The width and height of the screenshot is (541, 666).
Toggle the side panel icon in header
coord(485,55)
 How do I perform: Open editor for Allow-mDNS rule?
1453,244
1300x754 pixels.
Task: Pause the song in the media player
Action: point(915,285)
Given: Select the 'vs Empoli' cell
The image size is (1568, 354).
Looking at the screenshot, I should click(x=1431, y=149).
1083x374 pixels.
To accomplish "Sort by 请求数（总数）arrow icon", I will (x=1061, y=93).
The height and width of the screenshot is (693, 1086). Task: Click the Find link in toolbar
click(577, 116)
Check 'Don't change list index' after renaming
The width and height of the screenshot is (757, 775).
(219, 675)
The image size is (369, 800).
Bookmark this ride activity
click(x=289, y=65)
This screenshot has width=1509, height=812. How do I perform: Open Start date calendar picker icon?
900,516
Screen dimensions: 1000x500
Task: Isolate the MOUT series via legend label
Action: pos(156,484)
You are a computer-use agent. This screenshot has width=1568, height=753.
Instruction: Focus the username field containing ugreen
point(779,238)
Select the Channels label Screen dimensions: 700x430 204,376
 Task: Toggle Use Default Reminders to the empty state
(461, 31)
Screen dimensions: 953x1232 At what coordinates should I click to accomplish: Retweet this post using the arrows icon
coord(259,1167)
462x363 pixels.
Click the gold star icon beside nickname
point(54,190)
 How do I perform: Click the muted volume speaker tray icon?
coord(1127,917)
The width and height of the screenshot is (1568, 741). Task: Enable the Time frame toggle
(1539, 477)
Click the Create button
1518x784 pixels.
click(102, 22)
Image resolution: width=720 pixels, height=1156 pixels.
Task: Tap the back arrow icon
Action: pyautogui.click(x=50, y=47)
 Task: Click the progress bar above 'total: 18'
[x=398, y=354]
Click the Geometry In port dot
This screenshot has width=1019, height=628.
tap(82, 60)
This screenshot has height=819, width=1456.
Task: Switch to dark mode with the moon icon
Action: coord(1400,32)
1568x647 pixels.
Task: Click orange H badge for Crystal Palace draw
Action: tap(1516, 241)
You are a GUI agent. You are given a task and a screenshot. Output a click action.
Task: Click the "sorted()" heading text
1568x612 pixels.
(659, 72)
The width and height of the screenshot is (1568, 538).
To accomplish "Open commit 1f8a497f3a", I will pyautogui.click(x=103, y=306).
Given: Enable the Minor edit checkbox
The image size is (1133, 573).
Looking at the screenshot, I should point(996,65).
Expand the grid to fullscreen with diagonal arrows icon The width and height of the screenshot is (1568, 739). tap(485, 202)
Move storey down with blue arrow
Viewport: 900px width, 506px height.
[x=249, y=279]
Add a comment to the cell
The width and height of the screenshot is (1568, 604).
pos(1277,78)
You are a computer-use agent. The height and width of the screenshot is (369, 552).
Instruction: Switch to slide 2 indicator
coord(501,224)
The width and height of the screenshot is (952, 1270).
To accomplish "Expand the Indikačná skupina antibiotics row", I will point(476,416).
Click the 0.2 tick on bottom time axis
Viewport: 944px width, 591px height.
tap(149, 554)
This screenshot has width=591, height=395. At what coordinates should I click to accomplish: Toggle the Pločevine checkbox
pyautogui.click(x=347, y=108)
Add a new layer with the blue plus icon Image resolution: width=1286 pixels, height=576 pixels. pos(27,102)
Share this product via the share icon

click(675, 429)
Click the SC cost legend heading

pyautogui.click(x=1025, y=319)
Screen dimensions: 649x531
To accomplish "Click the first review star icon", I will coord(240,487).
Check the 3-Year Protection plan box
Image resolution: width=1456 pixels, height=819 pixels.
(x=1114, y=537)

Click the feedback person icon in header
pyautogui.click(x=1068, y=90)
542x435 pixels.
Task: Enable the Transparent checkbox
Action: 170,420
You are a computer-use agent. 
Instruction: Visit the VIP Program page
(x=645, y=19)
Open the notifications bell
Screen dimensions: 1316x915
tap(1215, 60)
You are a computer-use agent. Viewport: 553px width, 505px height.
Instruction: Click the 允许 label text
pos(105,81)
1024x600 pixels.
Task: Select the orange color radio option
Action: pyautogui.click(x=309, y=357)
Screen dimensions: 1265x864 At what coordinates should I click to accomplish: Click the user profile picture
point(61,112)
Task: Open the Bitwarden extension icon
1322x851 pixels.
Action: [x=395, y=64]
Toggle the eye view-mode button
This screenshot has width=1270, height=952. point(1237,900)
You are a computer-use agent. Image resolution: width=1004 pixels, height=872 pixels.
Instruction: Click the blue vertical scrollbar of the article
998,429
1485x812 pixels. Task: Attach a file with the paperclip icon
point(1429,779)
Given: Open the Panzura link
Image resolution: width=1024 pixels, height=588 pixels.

Exercise requirements: Gather every line of the records that contains the word "text", matching case.

Answer to this exercise:
Task: Click the "sorted()" heading text
Instruction: Click the 允许 label text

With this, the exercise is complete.